Document section:
There are many patients’ stories like this and these are a measure of the professional counselling and support given by the hospice.

 The founder of the modern hospice movement in this country Dame Cecily Saunders said that when she felt really useless one day she asked a young patient what else she could do to help him-his answer was simple-“care for me with your HEART as well as your HEAD,” was his reply. That just about sums up what this hospice tries to do in so many ways, on a day to day basis.

Now we find ourselves today not as you perhaps may think, at a new beginning, as if something innovative is just about to start for the very first time! We are just at a new point, in a new place, in the South Bucks Hospice’s never ending circle of Palliative Care. Butterfly House is simply a continuum of our specialist services that began all those years ago with Edie Pusey. We, more than ever, carry her lamp of caring for local patients and their families, working with many other organisations both locally and nationally.

Task 1: List every person, organization, or building that the passage about the hospice refers to by a proper name.
Task 2: Reproduce word for word the portion of the passage about the hospice starting at "Now we find" and ending at "locally and nationally.".
The material that follows is not used in any of this work.

Study material:
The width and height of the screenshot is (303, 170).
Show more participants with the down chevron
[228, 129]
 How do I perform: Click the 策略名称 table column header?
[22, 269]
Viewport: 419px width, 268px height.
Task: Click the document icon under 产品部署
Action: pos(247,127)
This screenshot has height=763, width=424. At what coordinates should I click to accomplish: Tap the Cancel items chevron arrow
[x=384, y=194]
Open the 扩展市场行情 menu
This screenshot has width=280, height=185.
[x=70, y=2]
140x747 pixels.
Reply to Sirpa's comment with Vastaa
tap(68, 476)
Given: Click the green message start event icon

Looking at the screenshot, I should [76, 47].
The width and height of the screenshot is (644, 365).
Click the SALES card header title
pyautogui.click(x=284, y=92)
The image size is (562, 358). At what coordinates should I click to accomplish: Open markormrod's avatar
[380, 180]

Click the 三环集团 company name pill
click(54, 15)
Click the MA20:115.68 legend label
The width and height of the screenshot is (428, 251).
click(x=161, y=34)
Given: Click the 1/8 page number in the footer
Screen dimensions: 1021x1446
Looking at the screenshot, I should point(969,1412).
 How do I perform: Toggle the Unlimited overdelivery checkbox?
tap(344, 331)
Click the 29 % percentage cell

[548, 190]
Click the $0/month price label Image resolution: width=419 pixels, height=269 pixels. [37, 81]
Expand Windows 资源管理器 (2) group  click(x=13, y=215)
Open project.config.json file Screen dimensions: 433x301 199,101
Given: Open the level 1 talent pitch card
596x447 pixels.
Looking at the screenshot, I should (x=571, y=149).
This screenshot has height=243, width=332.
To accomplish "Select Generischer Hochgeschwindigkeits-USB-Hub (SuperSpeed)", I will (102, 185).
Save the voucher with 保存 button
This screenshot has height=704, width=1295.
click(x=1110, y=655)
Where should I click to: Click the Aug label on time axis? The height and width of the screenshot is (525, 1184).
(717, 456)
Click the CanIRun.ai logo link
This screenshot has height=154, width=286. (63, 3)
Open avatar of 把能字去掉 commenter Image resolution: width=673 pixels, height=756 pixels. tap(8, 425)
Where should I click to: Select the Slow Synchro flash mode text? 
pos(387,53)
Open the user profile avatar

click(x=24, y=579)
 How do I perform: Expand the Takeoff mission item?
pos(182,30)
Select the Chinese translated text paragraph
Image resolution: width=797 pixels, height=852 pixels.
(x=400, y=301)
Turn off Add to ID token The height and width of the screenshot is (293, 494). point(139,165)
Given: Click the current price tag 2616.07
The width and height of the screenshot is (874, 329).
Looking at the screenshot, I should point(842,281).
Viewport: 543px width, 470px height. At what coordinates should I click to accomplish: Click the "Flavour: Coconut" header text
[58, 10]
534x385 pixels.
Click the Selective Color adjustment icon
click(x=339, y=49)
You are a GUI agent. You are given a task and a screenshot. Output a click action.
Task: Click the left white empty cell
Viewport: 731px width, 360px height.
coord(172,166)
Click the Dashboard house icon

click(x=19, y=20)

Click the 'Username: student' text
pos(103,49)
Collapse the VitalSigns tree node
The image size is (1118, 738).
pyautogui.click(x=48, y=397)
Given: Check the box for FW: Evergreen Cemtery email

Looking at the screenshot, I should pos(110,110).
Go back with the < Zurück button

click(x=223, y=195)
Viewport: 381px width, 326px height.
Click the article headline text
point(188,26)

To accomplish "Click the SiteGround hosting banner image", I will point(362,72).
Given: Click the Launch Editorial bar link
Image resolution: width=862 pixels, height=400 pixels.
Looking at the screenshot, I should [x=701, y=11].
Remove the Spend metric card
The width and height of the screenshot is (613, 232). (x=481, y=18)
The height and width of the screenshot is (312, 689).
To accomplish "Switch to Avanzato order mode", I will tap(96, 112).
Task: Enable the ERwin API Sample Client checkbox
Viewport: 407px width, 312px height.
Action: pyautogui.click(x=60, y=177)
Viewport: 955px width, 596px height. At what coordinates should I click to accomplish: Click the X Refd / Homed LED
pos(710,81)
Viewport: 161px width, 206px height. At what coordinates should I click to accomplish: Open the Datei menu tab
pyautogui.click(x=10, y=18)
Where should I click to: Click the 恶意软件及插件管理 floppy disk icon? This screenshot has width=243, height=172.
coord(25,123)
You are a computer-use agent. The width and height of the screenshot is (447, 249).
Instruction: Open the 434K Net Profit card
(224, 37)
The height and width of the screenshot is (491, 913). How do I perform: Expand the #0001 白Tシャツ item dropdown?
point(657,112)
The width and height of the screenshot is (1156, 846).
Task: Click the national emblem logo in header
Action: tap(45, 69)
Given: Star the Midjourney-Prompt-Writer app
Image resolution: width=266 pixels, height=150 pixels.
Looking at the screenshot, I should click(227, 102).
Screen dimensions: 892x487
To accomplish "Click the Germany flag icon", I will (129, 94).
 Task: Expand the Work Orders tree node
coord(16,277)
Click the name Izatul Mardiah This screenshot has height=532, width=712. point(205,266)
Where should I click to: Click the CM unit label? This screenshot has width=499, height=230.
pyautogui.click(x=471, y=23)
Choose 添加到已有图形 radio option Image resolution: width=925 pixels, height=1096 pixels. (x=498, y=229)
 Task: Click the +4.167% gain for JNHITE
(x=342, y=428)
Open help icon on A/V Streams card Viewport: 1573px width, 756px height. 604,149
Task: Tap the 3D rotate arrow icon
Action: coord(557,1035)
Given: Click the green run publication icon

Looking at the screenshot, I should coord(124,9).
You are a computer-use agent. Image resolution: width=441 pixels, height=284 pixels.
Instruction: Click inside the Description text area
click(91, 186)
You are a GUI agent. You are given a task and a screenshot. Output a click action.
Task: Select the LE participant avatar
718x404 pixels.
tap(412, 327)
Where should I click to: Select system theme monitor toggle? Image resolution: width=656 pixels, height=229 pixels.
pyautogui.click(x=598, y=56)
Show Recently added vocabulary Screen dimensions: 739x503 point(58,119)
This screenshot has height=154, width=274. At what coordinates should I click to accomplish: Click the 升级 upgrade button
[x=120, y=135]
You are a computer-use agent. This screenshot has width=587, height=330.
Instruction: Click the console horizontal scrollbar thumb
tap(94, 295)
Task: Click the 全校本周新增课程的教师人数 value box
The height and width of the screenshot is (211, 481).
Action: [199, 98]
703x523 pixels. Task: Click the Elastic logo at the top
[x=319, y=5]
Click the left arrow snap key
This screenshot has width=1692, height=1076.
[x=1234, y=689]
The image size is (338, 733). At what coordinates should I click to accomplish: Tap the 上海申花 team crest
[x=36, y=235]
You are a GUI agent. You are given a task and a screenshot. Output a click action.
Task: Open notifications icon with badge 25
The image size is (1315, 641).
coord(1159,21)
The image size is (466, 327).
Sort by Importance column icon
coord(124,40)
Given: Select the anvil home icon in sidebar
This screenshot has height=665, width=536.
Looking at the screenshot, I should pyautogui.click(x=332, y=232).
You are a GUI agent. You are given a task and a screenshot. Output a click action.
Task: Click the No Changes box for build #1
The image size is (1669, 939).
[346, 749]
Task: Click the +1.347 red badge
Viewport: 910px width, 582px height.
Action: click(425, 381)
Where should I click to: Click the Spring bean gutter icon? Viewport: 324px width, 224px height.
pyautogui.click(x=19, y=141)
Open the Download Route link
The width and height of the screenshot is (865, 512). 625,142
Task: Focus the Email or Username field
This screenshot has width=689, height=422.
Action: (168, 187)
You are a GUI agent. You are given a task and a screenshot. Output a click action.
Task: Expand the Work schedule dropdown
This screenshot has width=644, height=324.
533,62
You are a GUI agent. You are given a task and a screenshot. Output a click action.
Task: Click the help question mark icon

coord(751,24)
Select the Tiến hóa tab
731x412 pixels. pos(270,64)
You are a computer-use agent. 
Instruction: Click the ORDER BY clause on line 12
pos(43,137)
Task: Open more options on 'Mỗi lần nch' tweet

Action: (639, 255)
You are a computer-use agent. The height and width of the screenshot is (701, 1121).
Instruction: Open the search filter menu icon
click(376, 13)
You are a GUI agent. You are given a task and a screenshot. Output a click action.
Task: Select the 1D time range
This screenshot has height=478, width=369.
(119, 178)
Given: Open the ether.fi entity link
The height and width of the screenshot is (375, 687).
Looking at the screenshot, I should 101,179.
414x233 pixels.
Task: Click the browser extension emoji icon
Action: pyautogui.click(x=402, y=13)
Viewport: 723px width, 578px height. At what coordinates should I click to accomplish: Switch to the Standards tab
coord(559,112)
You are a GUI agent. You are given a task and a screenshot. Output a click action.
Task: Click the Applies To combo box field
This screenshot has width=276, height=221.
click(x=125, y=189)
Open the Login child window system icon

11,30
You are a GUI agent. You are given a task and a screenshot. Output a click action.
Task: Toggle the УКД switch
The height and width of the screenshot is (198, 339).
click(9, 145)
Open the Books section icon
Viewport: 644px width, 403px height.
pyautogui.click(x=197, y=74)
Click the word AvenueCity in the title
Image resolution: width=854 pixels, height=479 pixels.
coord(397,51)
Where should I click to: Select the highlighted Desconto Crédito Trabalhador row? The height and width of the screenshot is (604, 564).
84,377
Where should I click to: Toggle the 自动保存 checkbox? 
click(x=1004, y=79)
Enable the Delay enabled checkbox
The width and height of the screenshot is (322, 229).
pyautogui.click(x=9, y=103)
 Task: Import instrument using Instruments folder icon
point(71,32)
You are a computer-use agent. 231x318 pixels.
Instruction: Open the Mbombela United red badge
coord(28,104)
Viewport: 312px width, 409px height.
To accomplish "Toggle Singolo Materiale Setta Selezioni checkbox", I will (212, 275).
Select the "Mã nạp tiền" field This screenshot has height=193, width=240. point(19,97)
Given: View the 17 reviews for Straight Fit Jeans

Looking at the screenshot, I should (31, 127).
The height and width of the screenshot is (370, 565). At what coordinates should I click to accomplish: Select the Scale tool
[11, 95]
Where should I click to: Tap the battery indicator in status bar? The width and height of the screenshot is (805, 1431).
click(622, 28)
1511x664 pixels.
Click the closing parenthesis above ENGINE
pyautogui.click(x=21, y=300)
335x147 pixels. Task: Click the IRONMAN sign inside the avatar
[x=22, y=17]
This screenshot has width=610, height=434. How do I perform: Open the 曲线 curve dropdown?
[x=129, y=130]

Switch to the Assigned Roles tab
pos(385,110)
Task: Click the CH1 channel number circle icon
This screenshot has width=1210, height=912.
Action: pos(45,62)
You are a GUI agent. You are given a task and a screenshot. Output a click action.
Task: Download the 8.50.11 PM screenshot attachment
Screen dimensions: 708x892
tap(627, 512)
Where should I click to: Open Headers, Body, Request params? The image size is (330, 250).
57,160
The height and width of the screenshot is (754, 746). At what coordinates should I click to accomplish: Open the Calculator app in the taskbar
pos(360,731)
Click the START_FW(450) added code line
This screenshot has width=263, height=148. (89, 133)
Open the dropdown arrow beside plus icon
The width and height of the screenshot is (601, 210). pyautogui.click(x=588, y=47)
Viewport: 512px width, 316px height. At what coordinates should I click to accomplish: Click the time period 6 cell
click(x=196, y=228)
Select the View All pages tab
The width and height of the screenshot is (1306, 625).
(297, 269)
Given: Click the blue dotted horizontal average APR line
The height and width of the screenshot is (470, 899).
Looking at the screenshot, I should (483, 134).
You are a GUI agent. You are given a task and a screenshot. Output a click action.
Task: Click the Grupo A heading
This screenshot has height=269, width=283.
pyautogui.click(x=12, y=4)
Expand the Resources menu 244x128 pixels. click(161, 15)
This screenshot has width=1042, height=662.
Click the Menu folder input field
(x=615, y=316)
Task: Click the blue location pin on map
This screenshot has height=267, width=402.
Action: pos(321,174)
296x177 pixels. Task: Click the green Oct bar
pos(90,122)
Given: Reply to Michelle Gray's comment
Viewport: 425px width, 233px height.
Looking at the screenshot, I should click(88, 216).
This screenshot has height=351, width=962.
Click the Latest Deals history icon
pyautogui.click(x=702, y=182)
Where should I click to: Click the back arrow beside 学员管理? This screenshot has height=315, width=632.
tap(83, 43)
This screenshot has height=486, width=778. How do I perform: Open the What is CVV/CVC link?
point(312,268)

Expected output 1:
Dame Cecily Saunders
South Bucks Hospice
Butterfly House
Edie Pusey

Expected output 2:
Now we find ourselves today not as you perhaps may think, at a new beginning, as if something innovative is just about to start for the very first time! We are just at a new point, in a new place, in the South Bucks Hospice’s never ending circle of Palliative Care. Butterfly House is simply a continuum of our specialist services that began all those years ago with Edie Pusey. We, more than ever, carry her lamp of caring for local patients and their families, working with many other organisations both locally and nationally.